BinDNase: a discriminatory approach for transcription factor binding prediction using DNase I hypersensitivity data

Motivation: Transcription factors (TFs) are a class of DNA-binding proteins that have a central role in regulating gene expression. To reveal mechanisms of transcriptional regulation, a number of computational tools have been proposed for predicting TF-DNA interaction sites. Recent studies have shown that genome-wide sequencing data on open chromatin sites from a DNase I hypersensitivity experiments (DNase-seq) has a great potential to map putative binding sites of all transcription factors in a single experiment. Thus, computational methods for analysing DNase-seq to accurately map TF-DNA interaction sites are highly needed. Results: Here, we introduce a novel discriminative algorithm, BinDNase, for predicting TF-DNA interaction sites using DNase-seq data. BinDNase implements an efficient method for selecting and extracting informative features from DNase I signal for each TF, either at single nucleotide resolution or for larger regions.
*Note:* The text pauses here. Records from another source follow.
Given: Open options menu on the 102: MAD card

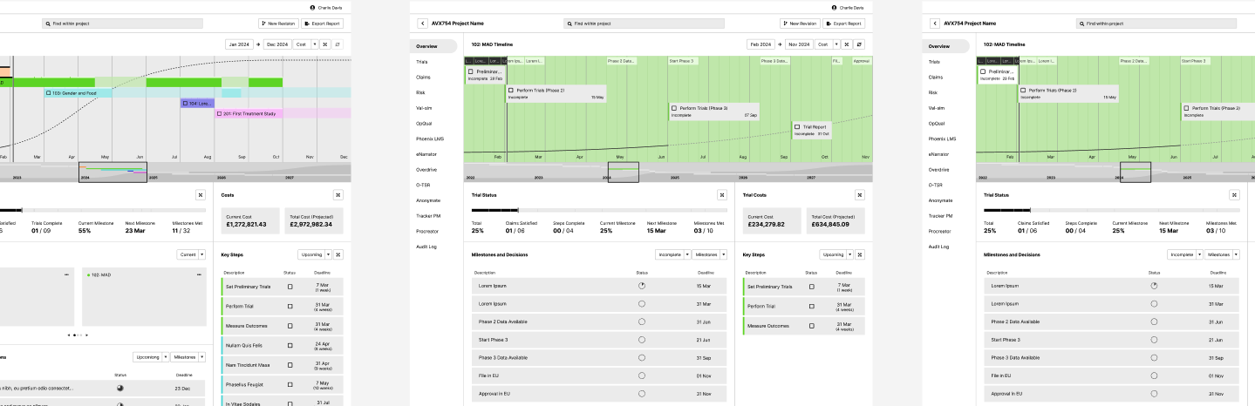Looking at the screenshot, I should [201, 274].
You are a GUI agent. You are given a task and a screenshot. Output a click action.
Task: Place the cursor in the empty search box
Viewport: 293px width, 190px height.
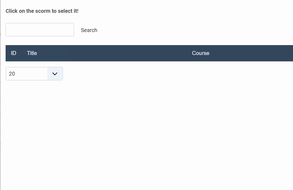[x=40, y=30]
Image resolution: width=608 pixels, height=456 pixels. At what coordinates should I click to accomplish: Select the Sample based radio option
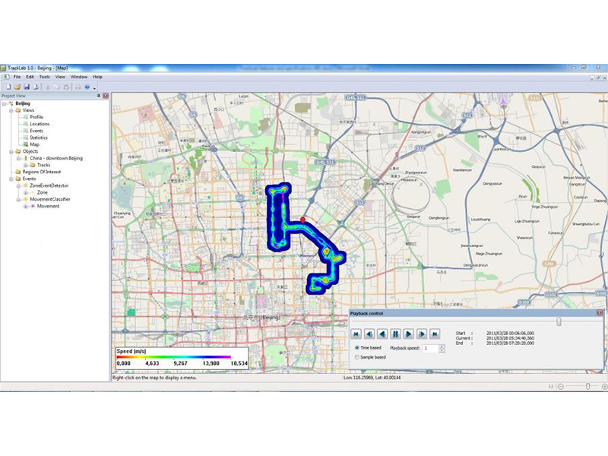[x=358, y=356]
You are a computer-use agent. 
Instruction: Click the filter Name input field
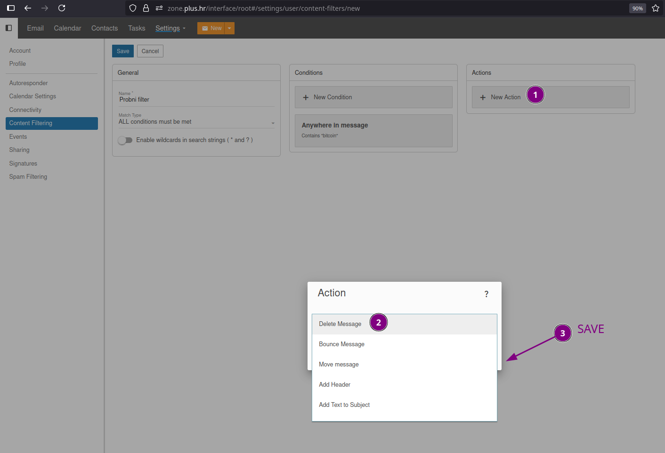coord(196,100)
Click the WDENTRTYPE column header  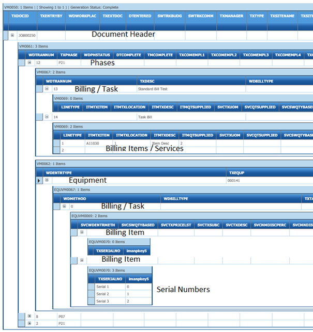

The method is applied to 57 transcription factors in cell line K562 and 31 transcription factors in cell line HepG2 using data from the ENCODE project. First, we show that BinDNase compares favourably to other supervised and unsupervised methods developed for TF-DNA interaction prediction using DNase-seq data. We demonstrate the importance to model each TF with a separate prediction model, reflecting TF-specific DNA accessibility around the TF-DNA interaction site. We also show that a highly standardised DNase-seq data (pre) processing is a requisite for accurate TF binding predictions and that sequencing depth has on average only a moderate effect on prediction accuracy. Finally, BinDNase's binding predictions generalise to other cell types, thus making BinDNase a versatile tool for accurate TF binding prediction.